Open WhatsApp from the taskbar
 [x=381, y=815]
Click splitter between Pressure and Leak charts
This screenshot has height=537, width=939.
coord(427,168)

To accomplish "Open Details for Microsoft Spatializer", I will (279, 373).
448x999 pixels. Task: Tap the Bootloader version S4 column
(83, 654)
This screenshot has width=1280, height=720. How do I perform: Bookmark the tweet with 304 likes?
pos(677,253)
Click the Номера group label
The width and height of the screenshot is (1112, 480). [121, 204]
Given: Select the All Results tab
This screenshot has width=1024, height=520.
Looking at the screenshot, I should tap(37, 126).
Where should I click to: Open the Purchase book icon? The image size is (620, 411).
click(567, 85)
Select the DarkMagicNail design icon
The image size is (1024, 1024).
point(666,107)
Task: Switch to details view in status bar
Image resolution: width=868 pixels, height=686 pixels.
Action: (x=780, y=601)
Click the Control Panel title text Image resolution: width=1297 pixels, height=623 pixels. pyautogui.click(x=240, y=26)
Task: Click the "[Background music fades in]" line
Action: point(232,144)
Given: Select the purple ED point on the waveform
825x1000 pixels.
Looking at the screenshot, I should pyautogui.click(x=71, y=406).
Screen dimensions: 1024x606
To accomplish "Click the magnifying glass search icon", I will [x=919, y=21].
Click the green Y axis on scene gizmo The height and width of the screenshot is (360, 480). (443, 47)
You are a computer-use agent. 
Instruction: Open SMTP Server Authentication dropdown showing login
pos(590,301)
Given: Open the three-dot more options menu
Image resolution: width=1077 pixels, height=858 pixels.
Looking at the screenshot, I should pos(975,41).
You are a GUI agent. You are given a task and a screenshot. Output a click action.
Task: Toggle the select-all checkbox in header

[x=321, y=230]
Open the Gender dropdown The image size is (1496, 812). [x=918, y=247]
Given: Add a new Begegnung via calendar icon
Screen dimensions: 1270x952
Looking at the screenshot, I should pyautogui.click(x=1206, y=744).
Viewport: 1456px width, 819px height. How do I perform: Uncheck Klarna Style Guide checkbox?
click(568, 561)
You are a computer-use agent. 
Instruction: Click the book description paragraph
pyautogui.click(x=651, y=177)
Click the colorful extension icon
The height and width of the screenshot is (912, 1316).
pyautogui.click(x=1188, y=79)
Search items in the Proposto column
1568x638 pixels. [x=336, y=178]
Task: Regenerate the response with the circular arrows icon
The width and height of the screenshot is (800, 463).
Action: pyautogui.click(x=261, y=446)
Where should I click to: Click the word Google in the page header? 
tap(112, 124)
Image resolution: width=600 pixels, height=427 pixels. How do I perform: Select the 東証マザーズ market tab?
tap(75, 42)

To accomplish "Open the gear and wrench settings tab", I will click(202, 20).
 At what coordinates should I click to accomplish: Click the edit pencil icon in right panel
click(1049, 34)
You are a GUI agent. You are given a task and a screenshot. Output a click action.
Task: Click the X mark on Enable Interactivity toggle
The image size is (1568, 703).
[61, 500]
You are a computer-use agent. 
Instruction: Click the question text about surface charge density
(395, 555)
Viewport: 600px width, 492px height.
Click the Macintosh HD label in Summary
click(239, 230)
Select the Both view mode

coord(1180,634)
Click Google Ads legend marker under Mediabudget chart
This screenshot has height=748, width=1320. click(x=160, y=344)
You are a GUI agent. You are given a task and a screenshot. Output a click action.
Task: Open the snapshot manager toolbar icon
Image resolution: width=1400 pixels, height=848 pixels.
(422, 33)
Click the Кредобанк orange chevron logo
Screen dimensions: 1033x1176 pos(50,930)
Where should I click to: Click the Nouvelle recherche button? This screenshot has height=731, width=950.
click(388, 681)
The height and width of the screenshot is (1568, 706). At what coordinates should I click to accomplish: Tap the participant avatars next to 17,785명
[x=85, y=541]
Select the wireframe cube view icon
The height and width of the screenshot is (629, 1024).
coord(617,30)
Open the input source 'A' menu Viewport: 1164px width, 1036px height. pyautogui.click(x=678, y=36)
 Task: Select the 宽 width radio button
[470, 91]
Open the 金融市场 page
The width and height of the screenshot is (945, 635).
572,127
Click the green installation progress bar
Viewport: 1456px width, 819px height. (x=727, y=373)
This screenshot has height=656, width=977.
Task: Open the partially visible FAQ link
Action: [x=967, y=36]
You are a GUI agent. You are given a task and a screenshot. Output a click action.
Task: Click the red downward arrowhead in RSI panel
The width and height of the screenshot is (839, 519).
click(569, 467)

######

Task to complete> Please substitute "menu" for "dropdown" in the lines from the start of the records through the line with "Open the Gender", and give those lines again with nothing else changed.

Expected output>
Open WhatsApp from the taskbar
 [x=381, y=815]
Click splitter between Pressure and Leak charts
This screenshot has height=537, width=939.
coord(427,168)

To accomplish "Open Details for Microsoft Spatializer", I will (279, 373).
448x999 pixels. Task: Tap the Bootloader version S4 column
(83, 654)
This screenshot has width=1280, height=720. How do I perform: Bookmark the tweet with 304 likes?
pos(677,253)
Click the Номера group label
The width and height of the screenshot is (1112, 480). [121, 204]
Given: Select the All Results tab
This screenshot has width=1024, height=520.
Looking at the screenshot, I should tap(37, 126).
Where should I click to: Open the Purchase book icon? The image size is (620, 411).
click(567, 85)
Select the DarkMagicNail design icon
The image size is (1024, 1024).
point(666,107)
Task: Switch to details view in status bar
Image resolution: width=868 pixels, height=686 pixels.
Action: (x=780, y=601)
Click the Control Panel title text Image resolution: width=1297 pixels, height=623 pixels. pyautogui.click(x=240, y=26)
Task: Click the "[Background music fades in]" line
Action: point(232,144)
Given: Select the purple ED point on the waveform
825x1000 pixels.
Looking at the screenshot, I should pyautogui.click(x=71, y=406).
Screen dimensions: 1024x606
To accomplish "Click the magnifying glass search icon", I will [x=919, y=21].
Click the green Y axis on scene gizmo The height and width of the screenshot is (360, 480). (443, 47)
You are a computer-use agent. 
Instruction: Open SMTP Server Authentication menu showing login
pos(590,301)
Given: Open the three-dot more options menu
Image resolution: width=1077 pixels, height=858 pixels.
Looking at the screenshot, I should pos(975,41).
You are a GUI agent. You are given a task and a screenshot. Output a click action.
Task: Toggle the select-all checkbox in header

[x=321, y=230]
Open the Gender menu The image size is (1496, 812). [x=918, y=247]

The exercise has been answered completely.